*** Opening Exercise inputs ***

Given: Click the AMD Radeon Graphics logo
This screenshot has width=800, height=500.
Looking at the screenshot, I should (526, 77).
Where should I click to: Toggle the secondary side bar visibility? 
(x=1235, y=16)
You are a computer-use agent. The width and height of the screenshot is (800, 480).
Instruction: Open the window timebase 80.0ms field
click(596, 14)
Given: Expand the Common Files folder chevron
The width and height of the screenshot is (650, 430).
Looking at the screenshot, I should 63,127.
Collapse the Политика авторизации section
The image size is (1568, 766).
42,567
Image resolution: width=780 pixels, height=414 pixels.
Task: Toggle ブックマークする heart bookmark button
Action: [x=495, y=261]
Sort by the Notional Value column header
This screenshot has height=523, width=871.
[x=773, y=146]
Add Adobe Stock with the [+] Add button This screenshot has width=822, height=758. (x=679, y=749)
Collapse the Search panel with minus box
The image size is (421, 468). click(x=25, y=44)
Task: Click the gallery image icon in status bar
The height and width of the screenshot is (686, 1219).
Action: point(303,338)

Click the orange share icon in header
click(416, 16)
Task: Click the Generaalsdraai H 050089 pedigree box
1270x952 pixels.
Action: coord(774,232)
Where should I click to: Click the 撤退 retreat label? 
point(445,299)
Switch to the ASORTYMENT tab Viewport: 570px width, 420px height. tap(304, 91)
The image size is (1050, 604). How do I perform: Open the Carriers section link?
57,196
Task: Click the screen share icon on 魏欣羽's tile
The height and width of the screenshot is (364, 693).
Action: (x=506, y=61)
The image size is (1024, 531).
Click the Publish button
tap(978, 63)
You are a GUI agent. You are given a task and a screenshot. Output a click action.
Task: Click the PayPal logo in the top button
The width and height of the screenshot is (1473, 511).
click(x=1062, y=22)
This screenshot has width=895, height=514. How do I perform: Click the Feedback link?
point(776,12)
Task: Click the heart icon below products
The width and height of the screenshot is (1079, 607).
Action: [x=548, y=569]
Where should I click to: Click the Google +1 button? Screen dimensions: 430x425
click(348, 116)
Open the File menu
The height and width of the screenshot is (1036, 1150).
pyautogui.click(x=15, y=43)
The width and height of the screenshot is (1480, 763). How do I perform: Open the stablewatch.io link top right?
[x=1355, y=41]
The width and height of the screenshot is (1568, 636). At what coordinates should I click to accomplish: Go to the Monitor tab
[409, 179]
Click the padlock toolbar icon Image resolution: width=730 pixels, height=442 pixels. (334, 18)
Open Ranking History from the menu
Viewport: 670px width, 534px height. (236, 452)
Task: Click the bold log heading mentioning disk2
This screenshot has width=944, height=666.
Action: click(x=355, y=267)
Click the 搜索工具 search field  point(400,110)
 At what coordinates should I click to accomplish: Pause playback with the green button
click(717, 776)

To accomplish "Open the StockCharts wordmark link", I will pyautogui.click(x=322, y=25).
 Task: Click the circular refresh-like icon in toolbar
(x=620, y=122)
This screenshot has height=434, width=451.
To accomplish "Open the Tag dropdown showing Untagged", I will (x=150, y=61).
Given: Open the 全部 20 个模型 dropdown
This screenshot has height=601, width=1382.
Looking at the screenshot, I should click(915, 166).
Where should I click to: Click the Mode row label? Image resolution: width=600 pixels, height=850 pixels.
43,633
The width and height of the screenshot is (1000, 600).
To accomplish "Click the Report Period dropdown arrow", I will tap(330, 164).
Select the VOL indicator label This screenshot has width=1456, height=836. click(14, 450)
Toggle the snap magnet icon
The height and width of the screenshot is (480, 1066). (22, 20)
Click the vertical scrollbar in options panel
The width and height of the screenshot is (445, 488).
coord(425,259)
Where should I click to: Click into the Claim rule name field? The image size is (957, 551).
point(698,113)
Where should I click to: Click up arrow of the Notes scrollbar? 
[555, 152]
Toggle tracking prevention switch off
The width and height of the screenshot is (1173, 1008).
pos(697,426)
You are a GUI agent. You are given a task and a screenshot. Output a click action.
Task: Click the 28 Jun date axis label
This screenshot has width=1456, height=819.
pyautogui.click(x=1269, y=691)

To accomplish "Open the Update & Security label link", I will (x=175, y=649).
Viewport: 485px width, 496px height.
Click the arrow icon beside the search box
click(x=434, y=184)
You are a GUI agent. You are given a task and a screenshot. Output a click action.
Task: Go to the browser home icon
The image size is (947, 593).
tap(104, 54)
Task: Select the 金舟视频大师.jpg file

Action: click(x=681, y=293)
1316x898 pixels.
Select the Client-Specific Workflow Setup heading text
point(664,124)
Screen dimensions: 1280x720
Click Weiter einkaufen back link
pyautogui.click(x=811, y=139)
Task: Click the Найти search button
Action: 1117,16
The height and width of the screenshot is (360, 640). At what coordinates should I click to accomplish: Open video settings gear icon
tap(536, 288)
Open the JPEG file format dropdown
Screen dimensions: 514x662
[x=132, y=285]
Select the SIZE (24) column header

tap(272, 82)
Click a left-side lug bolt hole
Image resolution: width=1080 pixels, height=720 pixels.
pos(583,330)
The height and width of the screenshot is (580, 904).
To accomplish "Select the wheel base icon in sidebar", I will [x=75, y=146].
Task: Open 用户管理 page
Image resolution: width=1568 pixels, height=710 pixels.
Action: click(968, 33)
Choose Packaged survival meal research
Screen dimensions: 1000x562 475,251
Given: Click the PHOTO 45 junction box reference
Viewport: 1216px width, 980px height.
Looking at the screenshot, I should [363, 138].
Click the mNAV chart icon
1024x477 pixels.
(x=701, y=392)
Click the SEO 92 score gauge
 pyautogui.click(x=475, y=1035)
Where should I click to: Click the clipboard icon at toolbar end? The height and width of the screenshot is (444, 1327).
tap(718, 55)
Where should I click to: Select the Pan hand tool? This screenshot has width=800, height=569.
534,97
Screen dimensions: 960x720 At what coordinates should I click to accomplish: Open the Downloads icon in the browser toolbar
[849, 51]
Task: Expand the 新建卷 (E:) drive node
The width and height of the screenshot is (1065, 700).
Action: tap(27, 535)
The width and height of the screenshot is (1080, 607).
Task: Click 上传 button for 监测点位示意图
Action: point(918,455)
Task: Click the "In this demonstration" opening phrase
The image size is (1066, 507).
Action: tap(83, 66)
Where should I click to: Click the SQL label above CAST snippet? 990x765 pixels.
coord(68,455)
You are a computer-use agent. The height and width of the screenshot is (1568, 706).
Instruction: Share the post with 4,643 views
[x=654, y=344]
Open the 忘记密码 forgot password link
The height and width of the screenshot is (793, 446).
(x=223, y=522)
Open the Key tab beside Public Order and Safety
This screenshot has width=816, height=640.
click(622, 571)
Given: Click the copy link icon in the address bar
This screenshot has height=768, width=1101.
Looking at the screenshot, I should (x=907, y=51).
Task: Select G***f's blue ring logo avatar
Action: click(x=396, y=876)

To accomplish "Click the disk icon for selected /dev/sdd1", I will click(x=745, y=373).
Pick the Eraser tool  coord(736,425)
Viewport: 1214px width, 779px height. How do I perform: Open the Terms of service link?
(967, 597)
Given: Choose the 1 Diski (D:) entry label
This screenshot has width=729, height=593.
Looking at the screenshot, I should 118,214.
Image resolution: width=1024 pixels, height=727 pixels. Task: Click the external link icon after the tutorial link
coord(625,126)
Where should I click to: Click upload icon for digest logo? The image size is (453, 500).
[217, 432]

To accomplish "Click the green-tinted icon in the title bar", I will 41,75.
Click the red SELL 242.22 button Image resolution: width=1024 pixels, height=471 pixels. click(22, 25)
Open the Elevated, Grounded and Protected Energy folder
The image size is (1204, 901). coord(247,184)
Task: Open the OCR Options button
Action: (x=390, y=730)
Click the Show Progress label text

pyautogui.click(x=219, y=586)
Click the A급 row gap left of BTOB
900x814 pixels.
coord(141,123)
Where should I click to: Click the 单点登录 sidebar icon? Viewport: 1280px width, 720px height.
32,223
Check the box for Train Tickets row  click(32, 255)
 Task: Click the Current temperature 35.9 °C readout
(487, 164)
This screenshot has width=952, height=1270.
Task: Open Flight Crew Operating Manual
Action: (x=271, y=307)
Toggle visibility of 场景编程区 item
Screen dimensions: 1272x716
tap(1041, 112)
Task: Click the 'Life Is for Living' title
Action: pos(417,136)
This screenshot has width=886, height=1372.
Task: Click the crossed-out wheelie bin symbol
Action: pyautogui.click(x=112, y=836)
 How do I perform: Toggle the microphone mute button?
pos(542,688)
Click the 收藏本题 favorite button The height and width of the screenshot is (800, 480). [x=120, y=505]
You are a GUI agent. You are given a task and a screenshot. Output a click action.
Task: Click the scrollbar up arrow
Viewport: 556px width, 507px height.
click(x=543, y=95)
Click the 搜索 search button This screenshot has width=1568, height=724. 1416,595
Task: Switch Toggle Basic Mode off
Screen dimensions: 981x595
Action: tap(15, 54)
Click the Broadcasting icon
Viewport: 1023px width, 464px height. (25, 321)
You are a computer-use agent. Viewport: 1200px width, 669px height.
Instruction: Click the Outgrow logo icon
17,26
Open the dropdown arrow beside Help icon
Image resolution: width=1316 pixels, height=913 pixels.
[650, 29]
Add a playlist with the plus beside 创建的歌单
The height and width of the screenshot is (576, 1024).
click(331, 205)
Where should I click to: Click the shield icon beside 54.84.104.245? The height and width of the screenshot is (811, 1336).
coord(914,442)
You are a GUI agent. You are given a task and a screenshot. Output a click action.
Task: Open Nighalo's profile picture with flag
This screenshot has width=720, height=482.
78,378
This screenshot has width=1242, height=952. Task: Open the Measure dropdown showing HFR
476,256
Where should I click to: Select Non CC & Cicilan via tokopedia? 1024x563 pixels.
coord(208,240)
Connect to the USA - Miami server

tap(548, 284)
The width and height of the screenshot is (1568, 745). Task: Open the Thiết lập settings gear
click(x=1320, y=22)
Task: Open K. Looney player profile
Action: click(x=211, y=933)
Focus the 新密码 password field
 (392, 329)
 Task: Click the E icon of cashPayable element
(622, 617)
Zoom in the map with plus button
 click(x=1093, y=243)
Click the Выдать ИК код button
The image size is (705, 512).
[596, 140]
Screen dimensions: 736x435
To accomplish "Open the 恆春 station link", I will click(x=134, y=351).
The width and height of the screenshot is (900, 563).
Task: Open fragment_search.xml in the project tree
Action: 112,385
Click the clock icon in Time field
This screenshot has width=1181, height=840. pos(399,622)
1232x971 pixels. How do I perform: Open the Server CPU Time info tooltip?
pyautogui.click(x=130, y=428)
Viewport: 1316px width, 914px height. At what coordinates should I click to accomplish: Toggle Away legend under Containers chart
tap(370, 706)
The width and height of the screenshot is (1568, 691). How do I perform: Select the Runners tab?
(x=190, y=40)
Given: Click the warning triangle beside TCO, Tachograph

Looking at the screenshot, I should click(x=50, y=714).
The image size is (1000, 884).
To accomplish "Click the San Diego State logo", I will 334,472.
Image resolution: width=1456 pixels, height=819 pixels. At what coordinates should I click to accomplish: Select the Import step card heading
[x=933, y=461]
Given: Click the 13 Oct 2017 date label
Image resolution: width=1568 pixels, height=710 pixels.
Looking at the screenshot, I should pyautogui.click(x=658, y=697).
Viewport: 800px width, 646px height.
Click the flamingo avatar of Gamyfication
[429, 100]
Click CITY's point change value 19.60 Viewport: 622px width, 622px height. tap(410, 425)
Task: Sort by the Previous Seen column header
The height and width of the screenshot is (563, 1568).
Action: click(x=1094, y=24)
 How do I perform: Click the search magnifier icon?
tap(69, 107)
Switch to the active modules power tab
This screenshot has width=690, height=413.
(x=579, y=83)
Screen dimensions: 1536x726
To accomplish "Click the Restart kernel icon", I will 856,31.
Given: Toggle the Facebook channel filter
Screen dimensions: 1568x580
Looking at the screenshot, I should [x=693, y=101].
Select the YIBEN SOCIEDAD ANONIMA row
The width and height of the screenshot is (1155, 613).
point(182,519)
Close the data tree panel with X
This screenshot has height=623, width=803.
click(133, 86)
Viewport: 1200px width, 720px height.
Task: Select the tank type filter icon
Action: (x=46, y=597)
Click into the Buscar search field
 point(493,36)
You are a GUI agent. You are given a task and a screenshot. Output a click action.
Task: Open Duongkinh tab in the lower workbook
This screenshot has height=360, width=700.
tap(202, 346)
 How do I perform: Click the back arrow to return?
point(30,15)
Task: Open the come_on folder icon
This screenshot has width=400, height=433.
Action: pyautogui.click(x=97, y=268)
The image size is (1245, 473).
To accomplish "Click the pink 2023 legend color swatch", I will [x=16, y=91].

*** Closing Exercise inputs ***

Requirement → Where a line of the records has the string "computer", return that line.

Output below →
You are a computer-use agent. The width and height of the screenshot is (800, 480).
You are a computer-use agent. The height and width of the screenshot is (1568, 706).
You are a computer-use agent. Viewport: 1200px width, 669px height.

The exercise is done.